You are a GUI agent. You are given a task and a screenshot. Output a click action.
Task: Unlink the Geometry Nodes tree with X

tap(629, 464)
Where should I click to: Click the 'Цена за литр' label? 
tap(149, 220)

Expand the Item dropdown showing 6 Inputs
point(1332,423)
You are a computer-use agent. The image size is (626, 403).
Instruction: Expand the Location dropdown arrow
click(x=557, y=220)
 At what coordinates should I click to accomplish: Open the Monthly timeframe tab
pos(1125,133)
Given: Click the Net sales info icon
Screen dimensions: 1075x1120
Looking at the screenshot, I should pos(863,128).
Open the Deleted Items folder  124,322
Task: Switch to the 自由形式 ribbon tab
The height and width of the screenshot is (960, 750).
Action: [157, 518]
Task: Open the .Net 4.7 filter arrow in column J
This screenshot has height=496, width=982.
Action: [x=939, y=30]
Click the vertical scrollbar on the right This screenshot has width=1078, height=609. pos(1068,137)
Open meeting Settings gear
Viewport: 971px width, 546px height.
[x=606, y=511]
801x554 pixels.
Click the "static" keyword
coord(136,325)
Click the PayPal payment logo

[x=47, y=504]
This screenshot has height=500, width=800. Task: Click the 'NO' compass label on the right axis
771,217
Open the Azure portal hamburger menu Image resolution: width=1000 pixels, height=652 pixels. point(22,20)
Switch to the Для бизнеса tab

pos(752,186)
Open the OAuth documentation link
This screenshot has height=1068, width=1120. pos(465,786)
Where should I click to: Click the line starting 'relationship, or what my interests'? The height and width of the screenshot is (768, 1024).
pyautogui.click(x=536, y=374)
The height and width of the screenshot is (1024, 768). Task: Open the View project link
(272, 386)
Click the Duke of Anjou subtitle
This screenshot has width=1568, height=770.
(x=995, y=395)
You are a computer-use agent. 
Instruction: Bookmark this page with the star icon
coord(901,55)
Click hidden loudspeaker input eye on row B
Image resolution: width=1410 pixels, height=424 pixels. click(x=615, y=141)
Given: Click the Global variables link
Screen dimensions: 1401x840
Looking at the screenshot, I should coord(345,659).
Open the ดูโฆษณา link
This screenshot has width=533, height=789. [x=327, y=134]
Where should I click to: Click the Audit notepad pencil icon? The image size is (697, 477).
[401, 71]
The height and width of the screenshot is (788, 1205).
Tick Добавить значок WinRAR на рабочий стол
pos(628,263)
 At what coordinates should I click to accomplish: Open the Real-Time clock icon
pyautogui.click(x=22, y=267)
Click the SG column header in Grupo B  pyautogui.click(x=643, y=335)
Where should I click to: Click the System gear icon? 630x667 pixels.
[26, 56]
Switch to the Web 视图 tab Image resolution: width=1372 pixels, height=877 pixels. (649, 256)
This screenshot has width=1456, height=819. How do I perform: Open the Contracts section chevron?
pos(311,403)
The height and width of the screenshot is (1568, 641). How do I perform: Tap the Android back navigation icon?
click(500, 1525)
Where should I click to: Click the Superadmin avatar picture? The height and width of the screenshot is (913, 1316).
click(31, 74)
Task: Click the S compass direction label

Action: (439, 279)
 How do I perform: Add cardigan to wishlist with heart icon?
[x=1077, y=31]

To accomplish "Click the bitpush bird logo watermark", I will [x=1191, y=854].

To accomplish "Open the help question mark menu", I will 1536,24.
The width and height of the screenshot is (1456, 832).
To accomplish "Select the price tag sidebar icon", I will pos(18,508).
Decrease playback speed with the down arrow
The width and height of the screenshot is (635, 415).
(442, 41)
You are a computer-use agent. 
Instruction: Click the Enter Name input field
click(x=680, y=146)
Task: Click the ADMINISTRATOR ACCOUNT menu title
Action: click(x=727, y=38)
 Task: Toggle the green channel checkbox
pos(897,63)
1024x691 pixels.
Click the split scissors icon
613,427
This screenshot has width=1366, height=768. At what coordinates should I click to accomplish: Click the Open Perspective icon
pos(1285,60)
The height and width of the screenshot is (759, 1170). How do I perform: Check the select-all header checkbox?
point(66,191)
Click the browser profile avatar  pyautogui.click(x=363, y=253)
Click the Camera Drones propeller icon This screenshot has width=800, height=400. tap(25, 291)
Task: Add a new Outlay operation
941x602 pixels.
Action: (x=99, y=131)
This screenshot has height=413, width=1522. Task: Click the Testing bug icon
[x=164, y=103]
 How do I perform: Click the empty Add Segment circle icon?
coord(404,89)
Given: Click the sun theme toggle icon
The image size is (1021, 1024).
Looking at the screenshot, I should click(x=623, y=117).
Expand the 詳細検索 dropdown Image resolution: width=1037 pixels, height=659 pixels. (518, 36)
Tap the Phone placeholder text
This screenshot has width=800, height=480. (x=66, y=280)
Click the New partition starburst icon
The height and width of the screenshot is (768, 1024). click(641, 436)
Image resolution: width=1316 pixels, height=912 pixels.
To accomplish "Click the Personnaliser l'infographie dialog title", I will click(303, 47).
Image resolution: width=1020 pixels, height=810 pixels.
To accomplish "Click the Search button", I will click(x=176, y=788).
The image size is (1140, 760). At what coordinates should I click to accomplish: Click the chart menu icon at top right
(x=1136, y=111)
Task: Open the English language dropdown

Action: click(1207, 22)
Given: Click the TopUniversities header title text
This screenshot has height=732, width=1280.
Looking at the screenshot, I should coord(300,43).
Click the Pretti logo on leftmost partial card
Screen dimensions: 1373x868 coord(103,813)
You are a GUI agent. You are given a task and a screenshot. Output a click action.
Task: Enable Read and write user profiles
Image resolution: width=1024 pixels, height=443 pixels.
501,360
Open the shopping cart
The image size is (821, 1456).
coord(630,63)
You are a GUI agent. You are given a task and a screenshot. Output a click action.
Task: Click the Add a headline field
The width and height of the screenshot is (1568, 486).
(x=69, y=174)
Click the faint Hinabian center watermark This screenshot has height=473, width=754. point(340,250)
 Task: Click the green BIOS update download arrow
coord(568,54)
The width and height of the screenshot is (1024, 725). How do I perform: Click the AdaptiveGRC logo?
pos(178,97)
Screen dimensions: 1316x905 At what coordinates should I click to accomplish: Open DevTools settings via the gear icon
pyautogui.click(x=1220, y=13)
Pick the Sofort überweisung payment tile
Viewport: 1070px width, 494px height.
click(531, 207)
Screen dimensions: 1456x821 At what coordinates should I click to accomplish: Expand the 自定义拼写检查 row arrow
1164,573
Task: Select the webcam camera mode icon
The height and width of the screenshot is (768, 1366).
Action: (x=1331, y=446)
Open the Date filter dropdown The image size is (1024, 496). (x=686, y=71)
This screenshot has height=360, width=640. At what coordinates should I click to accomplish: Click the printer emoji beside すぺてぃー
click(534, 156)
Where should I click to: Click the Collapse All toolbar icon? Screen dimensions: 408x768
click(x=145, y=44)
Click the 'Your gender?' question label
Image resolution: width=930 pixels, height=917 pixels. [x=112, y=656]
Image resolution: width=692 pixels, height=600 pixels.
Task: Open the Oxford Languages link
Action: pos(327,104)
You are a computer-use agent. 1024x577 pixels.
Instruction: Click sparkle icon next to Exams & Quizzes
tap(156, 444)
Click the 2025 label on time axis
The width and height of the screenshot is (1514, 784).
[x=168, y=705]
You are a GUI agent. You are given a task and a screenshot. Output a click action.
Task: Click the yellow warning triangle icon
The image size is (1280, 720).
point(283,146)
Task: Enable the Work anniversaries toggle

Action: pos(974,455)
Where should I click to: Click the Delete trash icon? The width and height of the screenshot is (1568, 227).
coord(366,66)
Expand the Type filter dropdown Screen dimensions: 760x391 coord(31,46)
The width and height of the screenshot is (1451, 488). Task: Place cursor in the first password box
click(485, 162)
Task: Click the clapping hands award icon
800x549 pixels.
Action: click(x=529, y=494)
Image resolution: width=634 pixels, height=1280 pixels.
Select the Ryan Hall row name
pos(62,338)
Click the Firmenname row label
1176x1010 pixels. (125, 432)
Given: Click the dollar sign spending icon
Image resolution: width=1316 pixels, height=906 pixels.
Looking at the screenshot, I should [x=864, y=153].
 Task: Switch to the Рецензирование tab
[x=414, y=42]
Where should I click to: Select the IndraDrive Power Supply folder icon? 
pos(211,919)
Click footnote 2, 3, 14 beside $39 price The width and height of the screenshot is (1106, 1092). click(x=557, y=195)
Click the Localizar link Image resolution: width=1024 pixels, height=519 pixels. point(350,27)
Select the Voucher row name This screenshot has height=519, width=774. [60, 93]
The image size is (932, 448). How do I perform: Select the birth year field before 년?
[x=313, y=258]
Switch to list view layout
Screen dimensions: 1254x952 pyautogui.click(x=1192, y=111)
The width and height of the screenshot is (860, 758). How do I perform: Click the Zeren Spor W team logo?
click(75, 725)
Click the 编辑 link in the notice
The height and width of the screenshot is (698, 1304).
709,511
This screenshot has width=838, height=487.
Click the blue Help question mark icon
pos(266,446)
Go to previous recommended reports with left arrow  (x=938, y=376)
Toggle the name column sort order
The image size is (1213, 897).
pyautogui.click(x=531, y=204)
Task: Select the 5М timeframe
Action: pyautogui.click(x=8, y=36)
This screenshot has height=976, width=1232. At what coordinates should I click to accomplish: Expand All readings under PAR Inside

= = = =

Your objective: Output exactly the lines of the material above from the one containing "Open the Date" up to and including the one containing "You are a computer-use agent. 1024x577".

Completed task:
Open the Date filter dropdown The image size is (1024, 496). (x=686, y=71)
This screenshot has height=360, width=640. At what coordinates should I click to accomplish: Click the printer emoji beside すぺてぃー
click(534, 156)
Where should I click to: Click the Collapse All toolbar icon? Screen dimensions: 408x768
click(x=145, y=44)
Click the 'Your gender?' question label
Image resolution: width=930 pixels, height=917 pixels. [x=112, y=656]
Image resolution: width=692 pixels, height=600 pixels.
Task: Open the Oxford Languages link
Action: pos(327,104)
You are a computer-use agent. 1024x577 pixels.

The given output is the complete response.